Неожиданно он услышал громкий разговор. Слова доносились снизу, от ворот. На улице у ворот какая-то женщина в клетчатом полушалке на голове что-то быстро рассказывала, плакала и причитала. С ней стояла Сашина мать.
– Вчерась, милая, и отправили… - слезливо говорила женщина.
Саша узнал Пелагею Дмитриевну Ласкину и почти кубарем скатился с лестницы. Он выбежал за ворота и, забыв поздороваться, спросил:
– Что с Колей?
Пелагея Дмитриевна заплакала навзрыд, размазывая слезы рукавом стеганки.
Из ее бессвязных слов Саша понял, что Коля не захотел ни возвращаться в школу, ни идти работать на завод, и вот вчера по ходатайству школы и районного отдела народного образования Колю увезли в детскую колонию недалеко от села.
– Так вот и увезли!..
– рыдала Пелагея Дмитриевна.
В тот же день Александр Александрович попросил начальника колонии разрешить секретарю комсомольской организации школы Саше Коновалову повидать Колю Ласкина.
Свидание состоялось в кабинете начальника. Коля торопливо вошел, старательно закрыл дверь и, к величайшему изумлению, вместо начальника увидел Сашу. Он стоял у окна. Кроме него, в кабинете никого не было.
Саша шагнул навстречу Коле, протянул руку, но тот отшатнулся, опустил голову, исподлобья, неприязненно взглянул на школьного товарища.
Оба заметно волновались. Неловкое молчание нарушил Саша:
– Ты не думай, Пипин Короткий, что отношение ребят к тебе стало хуже. Ну, оступился, исправишься, со многими случается… Не каждый сразу на верный путь встает…
– Ты зачем пришел?
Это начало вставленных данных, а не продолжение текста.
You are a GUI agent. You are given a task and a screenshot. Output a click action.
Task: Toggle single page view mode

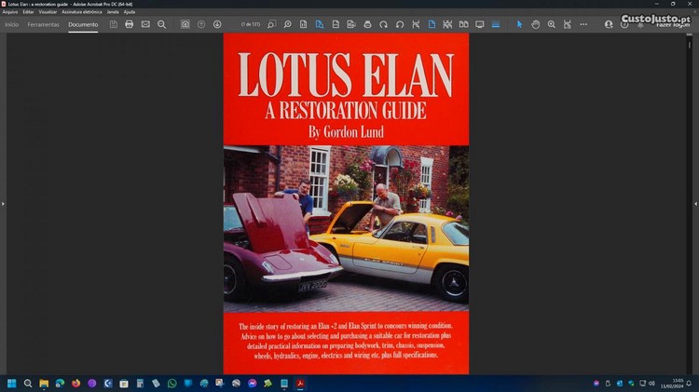pyautogui.click(x=432, y=24)
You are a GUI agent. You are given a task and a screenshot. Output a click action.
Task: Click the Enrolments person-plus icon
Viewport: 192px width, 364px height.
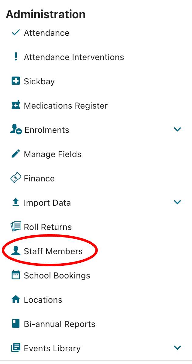[16, 130]
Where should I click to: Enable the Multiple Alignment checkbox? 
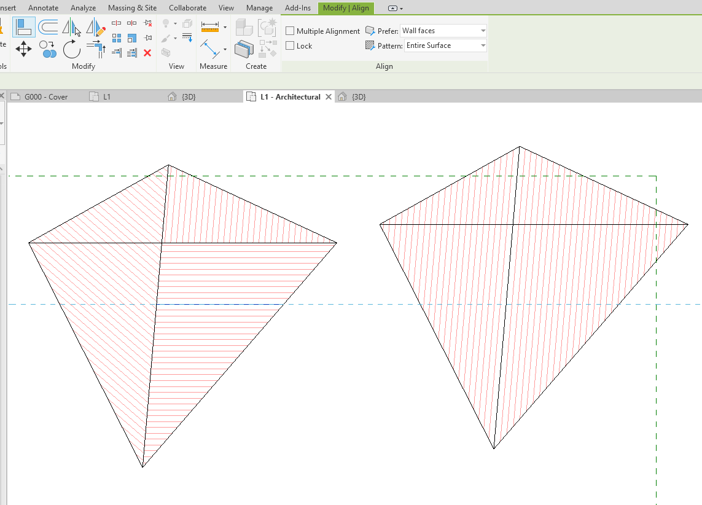pos(290,31)
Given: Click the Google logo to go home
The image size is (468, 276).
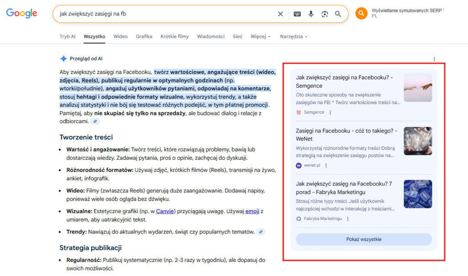Looking at the screenshot, I should tap(21, 13).
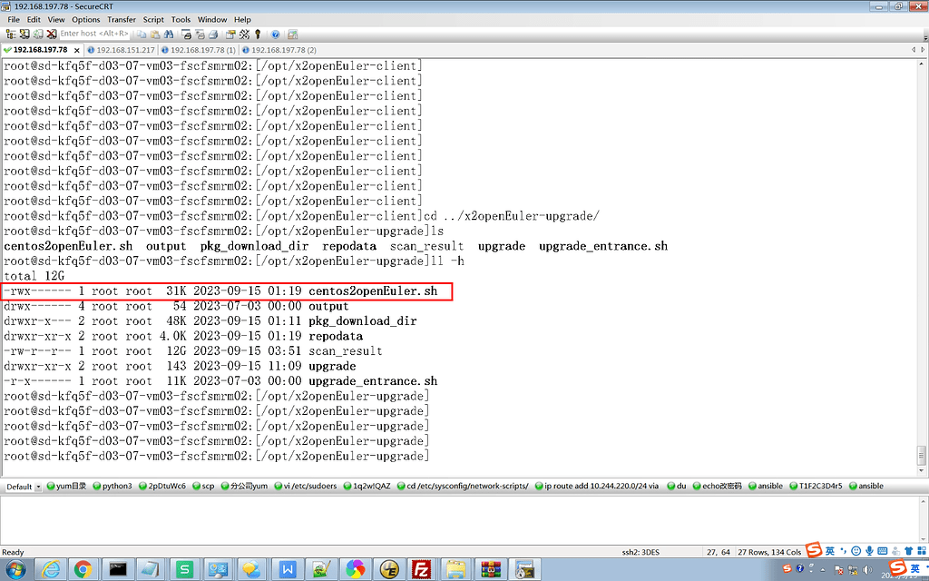Open FileZilla from the taskbar

coord(421,569)
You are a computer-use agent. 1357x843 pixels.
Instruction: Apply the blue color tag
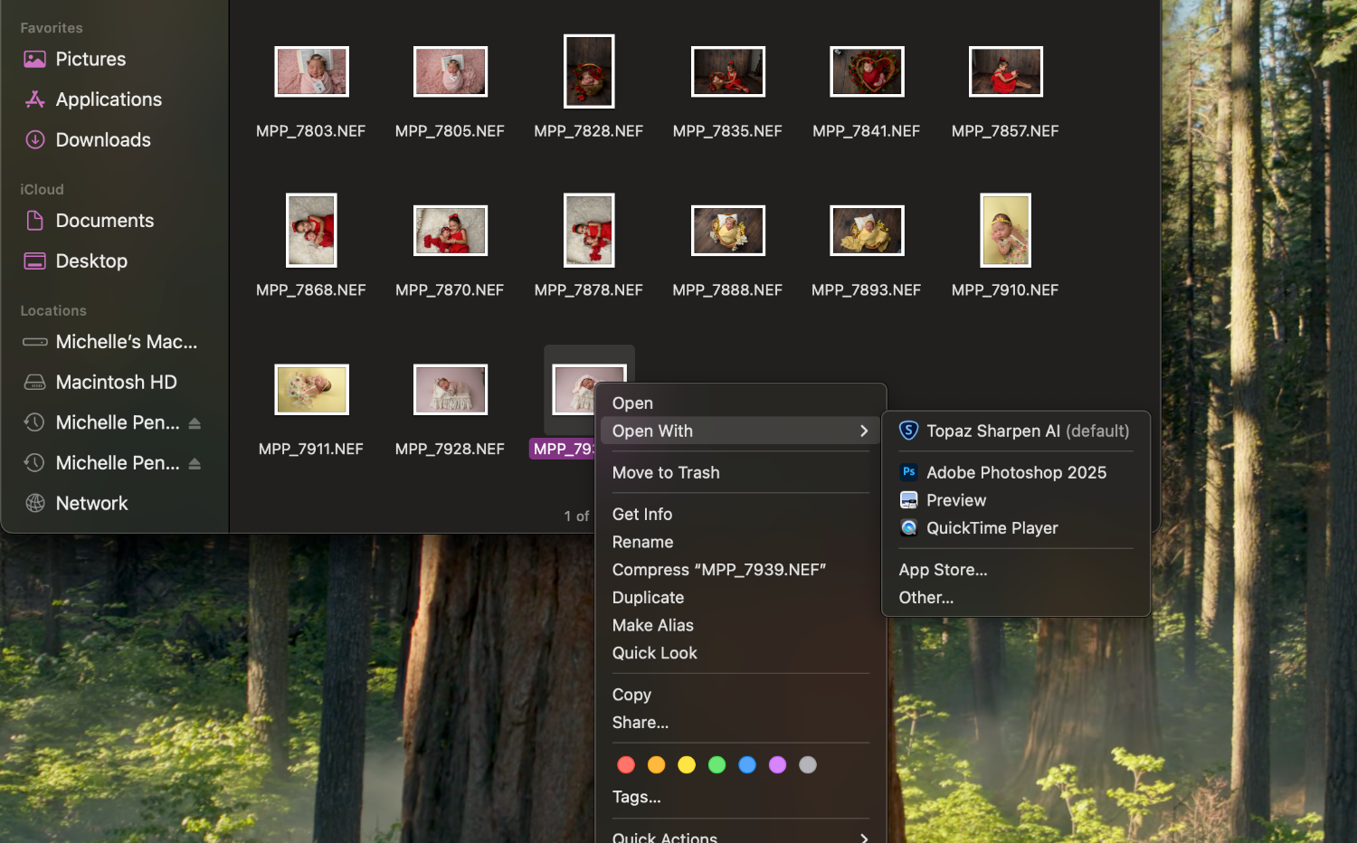point(747,765)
Сострадание мне высказывать?!
– хриплым голосом спросил Ласкин, поднимая голову. Он покраснел, зло сощурил глаза, губы его дрожали.
– Да, я жалею тебя. Очень жалею. И все ребята жалеют. Ты у нас лучший футболист, да и так ничего плохого не делал ребятам… Разве плохо жалеть товарища?
– Не надо мне вашей жалости!..
– еще более озлобленно сказал Коля.
– Ты зачем пришел? И без тебя тошно!
– Ну и хорошо, что тошно, - спокойно сказал Саша, не двигаясь с места и не пугаясь угрожающих жестов Пипина Короткого.
– Коли душа не на месте, значит, будешь искать лучшей доли.
– Саша замолчал и со словами: «На вот, возьми!» - протянул Коле сверток.